TEXTO MOSTRADO
--------------------------------------------------

A estrutura cultural de uma sociedade, diz Dworkin, é constituída pelo conjunto das "possibilidades ou oportunidades de valor" que estão ao alcance das pessoas (Dworkin 1985: 229). Dworkin não ofereceu uma definição explícita desta expressão, mas o que disse é suficiente para precisar seu sentido com uma razoável certeza.

As "possibilidades ou oportunidades de valor" presentes em uma sociedade não dependem da quantidade de objetos de escolha que estão disponíveis e sim da variedade de critérios de escolha que podem ser aplicados. Se tenho em minha bolsa dez pedras parecidas, mas umas são brancas e outras pretas, então o único critério de escolha que posso empregar é o da cor. Do ponto de vista dos critérios de escolha, é indiferente que eu tenha dez ou cem pedras. Se além das dez pedras tenho ainda alguns pedaços de madeira (uns brancos e outros pretos), posso utilizar dois critérios distintos de escolha.

Quando a cultura de uma sociedade nos oferece uma multiplicidade de objetos de escolha que podem ser escolhidos em função de numerosos critérios, então essa cultura nos propicia uma variedade de "possibilidades ou oportunidades de valor". Nessa variedade consiste a riqueza da estrutura cultural (Dworkin 1985: 230). Consideremos mais uma vez o caso do patrimônio urbano: a riqueza deste patrimônio não depende fundamentalmente do número de edifícios que foram construídos. Ela depende muito mais de alguns fatores muito complexos tais como os materiais e recursos tecnológicos empregados, as relações entre estética e funcionalidade ou a relação com o meio ambiente. A riqueza da estrutura cultural da sociedade parece-se assim com o que costumamos denominar "a riqueza de uma língua". Uma língua é em geral mais rica que outra se oferece oportunidades de expressão mais variadas e complexas, o que não depende exclusivamente da sua riqueza lexicográfica mas também da sua capacidade de jogar com os sons, da possibilidade de distinguir entre diferentes níveis de discurso, da plasticidade de sua gramática, etc.

--------------------------------------------------

(Itens para apontar palavras e elementos)
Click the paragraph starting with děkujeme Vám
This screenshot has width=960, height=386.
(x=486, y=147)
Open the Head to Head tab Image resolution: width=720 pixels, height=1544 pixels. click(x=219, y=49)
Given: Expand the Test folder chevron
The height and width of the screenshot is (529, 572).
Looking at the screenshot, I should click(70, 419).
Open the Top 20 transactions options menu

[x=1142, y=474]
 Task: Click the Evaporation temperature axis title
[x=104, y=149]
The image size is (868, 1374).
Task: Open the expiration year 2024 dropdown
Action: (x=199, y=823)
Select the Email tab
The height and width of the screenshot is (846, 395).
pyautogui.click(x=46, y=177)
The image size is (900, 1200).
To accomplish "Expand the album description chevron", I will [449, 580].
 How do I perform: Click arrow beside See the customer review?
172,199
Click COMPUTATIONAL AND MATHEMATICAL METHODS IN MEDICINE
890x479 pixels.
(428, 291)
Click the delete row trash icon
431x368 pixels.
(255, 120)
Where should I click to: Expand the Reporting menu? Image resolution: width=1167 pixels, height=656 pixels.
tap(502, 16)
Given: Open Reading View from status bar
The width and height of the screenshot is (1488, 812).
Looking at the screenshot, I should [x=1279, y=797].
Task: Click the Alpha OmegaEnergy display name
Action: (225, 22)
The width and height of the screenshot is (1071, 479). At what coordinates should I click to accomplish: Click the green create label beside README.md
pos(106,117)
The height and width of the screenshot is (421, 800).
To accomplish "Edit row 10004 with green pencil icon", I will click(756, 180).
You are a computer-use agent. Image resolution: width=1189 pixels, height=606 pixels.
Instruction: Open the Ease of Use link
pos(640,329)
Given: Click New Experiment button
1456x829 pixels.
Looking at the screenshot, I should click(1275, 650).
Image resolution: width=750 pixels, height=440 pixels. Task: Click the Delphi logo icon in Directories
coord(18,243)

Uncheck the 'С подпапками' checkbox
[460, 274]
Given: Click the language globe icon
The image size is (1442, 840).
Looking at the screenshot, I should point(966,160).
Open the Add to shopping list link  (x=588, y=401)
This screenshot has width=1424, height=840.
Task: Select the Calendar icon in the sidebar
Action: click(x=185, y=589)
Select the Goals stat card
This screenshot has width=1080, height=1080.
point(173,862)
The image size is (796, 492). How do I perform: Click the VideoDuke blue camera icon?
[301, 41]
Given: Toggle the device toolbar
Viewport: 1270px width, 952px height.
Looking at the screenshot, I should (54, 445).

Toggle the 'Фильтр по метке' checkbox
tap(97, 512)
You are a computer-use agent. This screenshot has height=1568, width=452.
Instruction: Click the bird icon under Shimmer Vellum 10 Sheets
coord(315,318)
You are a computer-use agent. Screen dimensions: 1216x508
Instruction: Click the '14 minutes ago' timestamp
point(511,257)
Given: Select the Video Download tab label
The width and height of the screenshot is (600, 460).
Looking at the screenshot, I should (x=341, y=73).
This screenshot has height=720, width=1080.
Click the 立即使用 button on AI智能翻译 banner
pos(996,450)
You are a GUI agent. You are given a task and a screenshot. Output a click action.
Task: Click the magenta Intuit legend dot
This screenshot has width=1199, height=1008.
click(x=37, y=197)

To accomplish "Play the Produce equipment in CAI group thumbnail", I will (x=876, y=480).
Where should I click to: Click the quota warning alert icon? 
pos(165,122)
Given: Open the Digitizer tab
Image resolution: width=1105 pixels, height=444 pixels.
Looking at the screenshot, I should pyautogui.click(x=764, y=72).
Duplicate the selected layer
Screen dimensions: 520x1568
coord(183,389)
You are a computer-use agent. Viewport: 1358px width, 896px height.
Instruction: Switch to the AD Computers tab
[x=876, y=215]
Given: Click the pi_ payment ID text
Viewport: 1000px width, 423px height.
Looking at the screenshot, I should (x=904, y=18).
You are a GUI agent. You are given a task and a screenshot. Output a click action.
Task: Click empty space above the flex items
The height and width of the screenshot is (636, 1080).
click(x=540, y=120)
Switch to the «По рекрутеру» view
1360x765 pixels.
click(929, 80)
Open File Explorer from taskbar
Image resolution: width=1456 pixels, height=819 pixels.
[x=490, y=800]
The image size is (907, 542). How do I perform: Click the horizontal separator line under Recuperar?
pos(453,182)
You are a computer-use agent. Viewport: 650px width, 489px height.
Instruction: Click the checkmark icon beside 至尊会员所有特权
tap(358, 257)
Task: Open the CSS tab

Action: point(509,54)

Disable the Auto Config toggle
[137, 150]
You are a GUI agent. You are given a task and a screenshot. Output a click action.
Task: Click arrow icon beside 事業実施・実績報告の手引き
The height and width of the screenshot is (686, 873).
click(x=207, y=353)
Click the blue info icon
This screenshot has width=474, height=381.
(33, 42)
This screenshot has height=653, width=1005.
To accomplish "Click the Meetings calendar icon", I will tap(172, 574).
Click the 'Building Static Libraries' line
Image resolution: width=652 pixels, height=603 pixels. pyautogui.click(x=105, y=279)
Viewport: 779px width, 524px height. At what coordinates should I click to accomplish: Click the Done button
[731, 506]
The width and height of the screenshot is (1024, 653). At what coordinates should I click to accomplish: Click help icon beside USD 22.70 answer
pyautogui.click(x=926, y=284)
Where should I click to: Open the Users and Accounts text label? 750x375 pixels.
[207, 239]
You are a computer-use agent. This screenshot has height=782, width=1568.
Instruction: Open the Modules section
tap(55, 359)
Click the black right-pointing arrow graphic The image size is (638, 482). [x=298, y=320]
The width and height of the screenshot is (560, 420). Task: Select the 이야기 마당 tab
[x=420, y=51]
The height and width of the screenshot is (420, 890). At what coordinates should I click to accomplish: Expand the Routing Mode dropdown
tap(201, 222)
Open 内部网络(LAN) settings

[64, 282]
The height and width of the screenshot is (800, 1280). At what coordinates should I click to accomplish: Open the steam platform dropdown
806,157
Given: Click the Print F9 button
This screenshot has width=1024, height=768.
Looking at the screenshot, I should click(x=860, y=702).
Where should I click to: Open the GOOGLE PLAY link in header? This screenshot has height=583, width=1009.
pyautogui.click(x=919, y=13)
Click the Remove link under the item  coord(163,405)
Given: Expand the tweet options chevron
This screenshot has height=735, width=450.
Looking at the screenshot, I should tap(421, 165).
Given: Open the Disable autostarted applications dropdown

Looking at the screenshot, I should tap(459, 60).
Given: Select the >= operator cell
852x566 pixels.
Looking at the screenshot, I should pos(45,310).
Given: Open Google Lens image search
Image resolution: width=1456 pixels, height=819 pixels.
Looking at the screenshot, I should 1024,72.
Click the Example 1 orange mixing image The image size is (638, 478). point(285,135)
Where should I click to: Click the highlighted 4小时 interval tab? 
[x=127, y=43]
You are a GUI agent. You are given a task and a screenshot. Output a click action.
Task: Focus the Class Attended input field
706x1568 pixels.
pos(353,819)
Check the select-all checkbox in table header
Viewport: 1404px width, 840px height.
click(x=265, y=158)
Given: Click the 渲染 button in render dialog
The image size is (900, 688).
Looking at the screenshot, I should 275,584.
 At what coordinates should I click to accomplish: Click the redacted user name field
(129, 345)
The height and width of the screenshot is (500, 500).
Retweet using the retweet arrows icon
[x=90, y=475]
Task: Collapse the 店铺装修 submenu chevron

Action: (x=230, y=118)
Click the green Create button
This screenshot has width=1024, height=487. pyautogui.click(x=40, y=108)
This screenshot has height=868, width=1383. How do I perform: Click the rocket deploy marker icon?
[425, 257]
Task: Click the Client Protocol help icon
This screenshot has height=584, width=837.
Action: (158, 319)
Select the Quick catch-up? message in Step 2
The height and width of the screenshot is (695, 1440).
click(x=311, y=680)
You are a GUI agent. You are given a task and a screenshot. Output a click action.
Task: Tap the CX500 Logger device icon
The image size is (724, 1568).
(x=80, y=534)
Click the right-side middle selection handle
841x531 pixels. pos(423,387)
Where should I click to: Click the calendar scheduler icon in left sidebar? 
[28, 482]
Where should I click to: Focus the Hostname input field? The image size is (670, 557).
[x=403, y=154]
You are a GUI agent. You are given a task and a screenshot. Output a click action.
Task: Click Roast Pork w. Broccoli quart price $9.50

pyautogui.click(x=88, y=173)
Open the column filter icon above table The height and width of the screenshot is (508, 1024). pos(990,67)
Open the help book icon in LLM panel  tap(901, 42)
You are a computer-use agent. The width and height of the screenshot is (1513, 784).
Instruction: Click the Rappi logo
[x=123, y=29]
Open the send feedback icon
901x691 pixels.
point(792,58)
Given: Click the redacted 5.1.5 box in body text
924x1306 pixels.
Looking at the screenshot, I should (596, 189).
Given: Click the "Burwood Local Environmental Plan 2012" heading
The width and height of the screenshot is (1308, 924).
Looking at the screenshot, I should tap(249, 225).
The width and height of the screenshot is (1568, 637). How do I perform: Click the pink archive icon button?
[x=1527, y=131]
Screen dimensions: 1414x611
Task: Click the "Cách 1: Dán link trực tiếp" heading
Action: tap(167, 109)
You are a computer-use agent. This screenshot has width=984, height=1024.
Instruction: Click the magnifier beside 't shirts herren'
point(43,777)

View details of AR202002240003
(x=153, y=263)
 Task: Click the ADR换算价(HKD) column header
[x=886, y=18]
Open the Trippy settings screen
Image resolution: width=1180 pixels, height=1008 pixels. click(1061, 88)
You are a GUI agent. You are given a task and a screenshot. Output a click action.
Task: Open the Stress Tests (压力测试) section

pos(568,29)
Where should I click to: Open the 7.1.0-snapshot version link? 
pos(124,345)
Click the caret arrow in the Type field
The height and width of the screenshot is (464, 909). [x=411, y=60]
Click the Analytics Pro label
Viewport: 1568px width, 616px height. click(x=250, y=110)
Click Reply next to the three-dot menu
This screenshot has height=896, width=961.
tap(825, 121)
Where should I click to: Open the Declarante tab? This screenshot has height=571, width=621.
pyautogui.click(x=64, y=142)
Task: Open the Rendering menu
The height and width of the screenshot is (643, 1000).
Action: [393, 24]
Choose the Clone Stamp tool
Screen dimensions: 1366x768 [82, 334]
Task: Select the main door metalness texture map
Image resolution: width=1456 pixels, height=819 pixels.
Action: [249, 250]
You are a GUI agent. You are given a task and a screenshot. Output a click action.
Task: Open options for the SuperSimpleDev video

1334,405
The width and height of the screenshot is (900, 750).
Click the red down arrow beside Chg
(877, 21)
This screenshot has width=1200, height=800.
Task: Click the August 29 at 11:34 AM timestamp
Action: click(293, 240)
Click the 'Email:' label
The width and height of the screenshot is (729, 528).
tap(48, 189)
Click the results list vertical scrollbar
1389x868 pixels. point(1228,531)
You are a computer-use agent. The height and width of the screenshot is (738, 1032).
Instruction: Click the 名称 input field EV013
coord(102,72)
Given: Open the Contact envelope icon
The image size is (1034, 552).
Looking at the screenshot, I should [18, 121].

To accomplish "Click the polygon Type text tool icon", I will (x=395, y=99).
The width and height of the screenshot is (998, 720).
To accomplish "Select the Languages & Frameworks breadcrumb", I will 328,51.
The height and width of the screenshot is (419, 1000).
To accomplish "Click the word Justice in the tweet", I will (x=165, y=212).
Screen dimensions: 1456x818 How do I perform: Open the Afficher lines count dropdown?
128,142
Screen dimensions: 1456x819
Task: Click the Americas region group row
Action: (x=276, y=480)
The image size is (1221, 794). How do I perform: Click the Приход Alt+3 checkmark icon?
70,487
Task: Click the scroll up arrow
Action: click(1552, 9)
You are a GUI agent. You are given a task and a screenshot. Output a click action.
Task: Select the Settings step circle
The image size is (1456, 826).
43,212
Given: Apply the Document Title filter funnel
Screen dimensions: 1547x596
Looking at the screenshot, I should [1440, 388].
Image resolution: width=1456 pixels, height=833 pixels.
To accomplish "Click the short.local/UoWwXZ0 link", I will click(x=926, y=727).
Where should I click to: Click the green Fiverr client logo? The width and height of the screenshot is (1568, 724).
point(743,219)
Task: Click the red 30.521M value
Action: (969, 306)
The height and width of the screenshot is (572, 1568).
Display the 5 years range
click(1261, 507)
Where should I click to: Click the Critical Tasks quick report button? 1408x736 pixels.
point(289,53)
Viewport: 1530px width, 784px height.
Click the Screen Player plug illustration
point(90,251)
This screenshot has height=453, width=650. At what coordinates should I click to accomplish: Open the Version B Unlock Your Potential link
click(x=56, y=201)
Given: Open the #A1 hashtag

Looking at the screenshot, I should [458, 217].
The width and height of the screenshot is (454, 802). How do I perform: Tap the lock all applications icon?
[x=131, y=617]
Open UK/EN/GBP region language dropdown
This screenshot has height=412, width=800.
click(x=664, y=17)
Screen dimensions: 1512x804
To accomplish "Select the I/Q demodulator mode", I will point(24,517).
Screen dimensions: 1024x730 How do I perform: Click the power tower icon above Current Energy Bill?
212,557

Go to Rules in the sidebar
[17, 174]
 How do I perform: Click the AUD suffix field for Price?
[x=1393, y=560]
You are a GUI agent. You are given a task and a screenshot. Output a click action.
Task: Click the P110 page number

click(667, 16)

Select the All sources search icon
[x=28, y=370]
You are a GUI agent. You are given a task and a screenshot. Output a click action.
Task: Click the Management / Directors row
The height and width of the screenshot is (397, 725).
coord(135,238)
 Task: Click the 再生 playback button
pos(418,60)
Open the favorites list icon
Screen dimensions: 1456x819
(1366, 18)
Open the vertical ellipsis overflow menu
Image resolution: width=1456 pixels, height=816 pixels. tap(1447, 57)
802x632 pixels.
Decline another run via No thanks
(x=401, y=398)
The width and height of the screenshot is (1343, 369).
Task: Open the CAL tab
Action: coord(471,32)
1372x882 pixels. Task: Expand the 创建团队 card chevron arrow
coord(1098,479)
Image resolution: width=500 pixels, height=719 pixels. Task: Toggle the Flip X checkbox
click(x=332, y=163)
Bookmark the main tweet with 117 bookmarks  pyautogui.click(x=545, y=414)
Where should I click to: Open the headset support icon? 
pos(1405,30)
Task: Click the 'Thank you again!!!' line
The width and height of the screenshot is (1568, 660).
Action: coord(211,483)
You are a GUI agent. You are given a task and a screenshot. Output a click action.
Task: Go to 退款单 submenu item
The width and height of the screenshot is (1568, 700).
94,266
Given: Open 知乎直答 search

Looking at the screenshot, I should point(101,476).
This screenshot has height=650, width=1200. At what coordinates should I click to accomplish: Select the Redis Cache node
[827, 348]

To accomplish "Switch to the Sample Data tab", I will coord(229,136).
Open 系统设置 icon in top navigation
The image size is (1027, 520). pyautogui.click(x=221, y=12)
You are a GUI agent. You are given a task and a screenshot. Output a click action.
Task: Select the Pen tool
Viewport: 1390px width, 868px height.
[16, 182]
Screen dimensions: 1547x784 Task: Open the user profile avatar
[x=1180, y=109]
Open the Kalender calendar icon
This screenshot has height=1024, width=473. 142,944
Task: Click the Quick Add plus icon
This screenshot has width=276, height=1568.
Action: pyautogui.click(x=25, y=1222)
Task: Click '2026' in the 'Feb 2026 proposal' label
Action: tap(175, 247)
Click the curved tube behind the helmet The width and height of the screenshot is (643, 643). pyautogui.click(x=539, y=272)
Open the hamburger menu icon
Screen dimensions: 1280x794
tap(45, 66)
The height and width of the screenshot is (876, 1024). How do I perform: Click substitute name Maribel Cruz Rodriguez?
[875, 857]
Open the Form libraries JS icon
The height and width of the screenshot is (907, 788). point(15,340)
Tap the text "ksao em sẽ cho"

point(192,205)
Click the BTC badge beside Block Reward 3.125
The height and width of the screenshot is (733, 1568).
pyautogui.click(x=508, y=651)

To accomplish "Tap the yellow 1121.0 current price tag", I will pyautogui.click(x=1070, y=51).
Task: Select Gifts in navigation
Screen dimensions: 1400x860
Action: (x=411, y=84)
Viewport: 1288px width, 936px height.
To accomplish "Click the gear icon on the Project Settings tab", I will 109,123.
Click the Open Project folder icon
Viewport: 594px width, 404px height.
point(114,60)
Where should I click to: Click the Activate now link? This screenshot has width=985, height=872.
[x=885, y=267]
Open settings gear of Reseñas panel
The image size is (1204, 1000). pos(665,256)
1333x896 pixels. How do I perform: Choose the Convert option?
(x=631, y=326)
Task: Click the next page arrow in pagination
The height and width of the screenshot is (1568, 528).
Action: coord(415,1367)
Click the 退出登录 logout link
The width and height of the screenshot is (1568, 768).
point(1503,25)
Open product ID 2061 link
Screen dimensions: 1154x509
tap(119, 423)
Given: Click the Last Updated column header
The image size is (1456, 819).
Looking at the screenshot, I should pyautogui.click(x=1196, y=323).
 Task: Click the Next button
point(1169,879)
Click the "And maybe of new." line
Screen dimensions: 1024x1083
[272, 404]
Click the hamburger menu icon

--------------------------------------------------

O QUE FAZER
a) No texto sobre a estrutura cultural, de que depende a riqueza do patrimônio urbano, mais do que do número de edifícios construídos?
b) Devolva, sem mudar nada, o trecho do texto sobre a estrutura cultural que vai de "A estrutura cultural de" até "uma razoável certeza.".

RESPOSTAS
a) De fatores muito complexos, como os materiais e recursos tecnológicos empregados, as relações entre estética e funcionalidade ou a relação com o meio ambiente.

b)
A estrutura cultural de uma sociedade, diz Dworkin, é constituída pelo conjunto das "possibilidades ou oportunidades de valor" que estão ao alcance das pessoas (Dworkin 1985: 229). Dworkin não ofereceu uma definição explícita desta expressão, mas o que disse é suficiente para precisar seu sentido com uma razoável certeza.